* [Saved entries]
----

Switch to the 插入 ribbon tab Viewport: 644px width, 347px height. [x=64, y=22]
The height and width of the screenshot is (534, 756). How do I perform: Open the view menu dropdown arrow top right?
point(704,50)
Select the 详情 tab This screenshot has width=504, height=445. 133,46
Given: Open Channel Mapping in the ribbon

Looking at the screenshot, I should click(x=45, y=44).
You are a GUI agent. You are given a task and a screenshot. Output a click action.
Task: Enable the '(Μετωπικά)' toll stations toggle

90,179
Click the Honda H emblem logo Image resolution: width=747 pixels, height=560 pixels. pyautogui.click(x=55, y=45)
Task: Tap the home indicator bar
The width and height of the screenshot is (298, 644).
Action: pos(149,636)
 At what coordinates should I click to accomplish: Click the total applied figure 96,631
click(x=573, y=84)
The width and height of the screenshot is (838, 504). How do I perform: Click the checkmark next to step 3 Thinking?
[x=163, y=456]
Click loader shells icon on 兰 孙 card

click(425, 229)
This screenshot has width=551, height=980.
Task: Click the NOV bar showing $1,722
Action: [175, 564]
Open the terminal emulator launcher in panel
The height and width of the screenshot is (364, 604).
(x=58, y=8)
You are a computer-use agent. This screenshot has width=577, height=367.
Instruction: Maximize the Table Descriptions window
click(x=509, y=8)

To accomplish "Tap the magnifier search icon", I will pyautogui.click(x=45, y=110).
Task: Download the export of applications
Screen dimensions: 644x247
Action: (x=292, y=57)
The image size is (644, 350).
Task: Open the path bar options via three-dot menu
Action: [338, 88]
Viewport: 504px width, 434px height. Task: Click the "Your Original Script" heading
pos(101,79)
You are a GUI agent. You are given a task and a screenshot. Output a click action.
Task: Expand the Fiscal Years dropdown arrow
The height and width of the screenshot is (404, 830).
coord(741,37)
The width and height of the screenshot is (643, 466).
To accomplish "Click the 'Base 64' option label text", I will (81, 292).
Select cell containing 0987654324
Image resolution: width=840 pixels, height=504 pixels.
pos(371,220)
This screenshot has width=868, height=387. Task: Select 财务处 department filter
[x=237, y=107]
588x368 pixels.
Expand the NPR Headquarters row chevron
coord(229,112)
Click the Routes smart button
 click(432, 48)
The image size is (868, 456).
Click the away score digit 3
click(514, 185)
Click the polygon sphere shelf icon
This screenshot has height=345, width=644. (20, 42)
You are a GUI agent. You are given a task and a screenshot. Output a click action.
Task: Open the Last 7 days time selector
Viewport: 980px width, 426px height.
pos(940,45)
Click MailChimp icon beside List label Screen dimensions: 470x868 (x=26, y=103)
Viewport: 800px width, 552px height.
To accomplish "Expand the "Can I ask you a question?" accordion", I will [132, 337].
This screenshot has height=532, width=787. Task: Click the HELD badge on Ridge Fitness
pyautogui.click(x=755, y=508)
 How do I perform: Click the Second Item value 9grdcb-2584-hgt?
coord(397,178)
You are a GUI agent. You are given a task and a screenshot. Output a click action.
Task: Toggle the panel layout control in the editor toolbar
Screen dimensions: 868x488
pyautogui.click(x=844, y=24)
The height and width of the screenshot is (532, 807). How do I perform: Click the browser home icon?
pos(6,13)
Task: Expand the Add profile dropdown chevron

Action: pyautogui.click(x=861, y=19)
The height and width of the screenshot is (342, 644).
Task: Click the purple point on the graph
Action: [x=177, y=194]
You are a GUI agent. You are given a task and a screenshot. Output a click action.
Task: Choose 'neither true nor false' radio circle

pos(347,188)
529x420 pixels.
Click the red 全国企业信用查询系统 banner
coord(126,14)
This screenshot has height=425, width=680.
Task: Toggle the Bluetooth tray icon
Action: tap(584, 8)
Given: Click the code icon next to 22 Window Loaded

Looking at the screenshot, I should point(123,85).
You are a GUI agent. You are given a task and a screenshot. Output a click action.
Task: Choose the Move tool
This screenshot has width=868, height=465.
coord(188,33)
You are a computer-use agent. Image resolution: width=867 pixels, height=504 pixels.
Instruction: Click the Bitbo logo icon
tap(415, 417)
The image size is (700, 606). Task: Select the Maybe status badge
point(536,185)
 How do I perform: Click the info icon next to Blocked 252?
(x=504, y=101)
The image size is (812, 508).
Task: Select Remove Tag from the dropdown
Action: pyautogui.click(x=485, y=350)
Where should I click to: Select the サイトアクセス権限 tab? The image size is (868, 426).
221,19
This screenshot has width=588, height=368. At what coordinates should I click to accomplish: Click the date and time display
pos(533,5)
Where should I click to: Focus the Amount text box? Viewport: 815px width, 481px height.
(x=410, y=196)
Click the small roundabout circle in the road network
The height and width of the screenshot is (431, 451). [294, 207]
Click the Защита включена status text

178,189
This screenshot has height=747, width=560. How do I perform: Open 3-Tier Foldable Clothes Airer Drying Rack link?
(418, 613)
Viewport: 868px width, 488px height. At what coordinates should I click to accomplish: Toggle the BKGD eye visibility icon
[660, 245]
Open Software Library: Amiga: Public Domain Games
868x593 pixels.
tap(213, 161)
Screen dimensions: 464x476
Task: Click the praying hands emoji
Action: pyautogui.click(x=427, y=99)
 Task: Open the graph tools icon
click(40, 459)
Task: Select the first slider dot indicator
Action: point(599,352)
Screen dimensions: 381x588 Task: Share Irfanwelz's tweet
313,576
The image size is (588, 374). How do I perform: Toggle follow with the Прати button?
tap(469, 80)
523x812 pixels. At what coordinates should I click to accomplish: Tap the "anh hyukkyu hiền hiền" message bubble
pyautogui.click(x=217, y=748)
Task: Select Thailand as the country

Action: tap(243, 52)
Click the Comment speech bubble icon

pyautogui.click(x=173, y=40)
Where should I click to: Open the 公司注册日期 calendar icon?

----

* [Work instructions]
Using the records above, select and copy every line that has the word "label".

* [Task output]
To accomplish "Click the 'Base 64' option label text", I will (81, 292).
Click MailChimp icon beside List label Screen dimensions: 470x868 (x=26, y=103)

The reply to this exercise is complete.